Contribution of osteopontin to the acquisition and/or the maintenance of a stem cell phenotype in U87-
MG human glioblastoma cells
Ory Aurélie, Lamour Virginie, Dewald Manuela, Castronovo Vincent and Bellahcène Akeila
Metastasis Research Laboratory, GIGA-Cancer, University of Liège, Belgium

Osteopontin (OPN) is a glycoprotein belonging to the Small Integrin-Binding LIgand N-linked Glycoproteins
(SIBLING) family first described in mineralized tissues. Since several years, the expression of this protein has
been studied in cancer where it correlates with tumor aggresiveness. This correlation has notably been
described in human gliomas which are often incurable tumors. The recent discovery that gliomas contain a sub-
population of cancer stem cells (CSCs) might explain tumor initiation and recurrence.

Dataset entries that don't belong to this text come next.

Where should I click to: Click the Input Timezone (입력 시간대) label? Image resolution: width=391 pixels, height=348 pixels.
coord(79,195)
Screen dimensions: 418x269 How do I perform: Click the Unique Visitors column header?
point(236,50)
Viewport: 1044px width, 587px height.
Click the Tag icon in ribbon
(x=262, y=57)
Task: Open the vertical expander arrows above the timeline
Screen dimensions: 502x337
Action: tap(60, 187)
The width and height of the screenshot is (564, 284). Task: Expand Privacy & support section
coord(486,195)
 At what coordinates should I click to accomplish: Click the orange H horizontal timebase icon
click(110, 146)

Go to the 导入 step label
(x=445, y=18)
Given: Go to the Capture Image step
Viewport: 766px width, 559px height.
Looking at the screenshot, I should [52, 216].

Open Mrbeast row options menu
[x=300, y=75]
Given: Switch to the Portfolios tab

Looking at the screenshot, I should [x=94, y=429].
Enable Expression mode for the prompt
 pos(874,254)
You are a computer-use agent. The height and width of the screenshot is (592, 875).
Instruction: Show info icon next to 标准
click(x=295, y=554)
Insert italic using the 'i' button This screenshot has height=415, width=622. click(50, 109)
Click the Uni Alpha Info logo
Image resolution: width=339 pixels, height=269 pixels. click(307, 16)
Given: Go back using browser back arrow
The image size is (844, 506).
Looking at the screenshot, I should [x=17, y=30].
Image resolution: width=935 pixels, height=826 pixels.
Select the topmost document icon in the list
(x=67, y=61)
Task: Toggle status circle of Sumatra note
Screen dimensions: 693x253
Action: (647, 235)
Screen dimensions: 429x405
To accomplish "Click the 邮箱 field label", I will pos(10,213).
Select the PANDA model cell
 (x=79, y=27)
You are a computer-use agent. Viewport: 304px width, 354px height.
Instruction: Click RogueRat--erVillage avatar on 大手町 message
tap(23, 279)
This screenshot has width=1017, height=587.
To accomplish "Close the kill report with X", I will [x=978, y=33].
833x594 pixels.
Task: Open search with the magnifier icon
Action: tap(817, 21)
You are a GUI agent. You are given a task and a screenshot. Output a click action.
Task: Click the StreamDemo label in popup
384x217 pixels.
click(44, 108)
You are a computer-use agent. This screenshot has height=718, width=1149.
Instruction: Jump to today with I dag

In this study, we have investigated the potential role of OPN in CSCs which are characterized by multipotency
and self-renewing. For this purpose, we have established, in our laboratory, two models for the study of CSCs.
The first one allows the enrichment in CSCs from the human glioblastoma cell line U87-MG when cells are
cultured in serum free medium comprising two mitogenic factors: the epidermal growth factor (EGF) and the
basic fibroblast growth factor (bFGF). In these conditions, CSCs proliferate and form floating spheres called
neurospheres. At the opposite, the second model consists in the induction of CSCs differentiation by mitogenic
factors suppression and serum addition in the culture medium. Using these two models, we demonstrated that
OPN is highly expressed in CSCs, decreased at day 1 of differentiation and then was re-expressed at day 8 in
differentiated cells.
To further investigate OPN role in CSCs, we used small hairpin RNAs to silence OPN expression in U87-MG
cells. OPN inhibition decreased CSCs growth and neurosphere formation demonstrating the importance of this
protein for the CSC phenotype.
All these results led us to study the transcriptional regulation of OPN gene promoter in U87-MG cells and in
the corresponding CSCs by electrophoretic mobility shift assay (EMSA). We found that some regulator
complexes were differently present in the two cell types suggesting the implication of different regulatory
mecanisms for the expression of OPN in U87-MG cells and in the corresponding CSCs.
Now, we intend to identify the transcriptional factors implicated in these complexes and also to extend our
study to other regions of OPN gene promoter.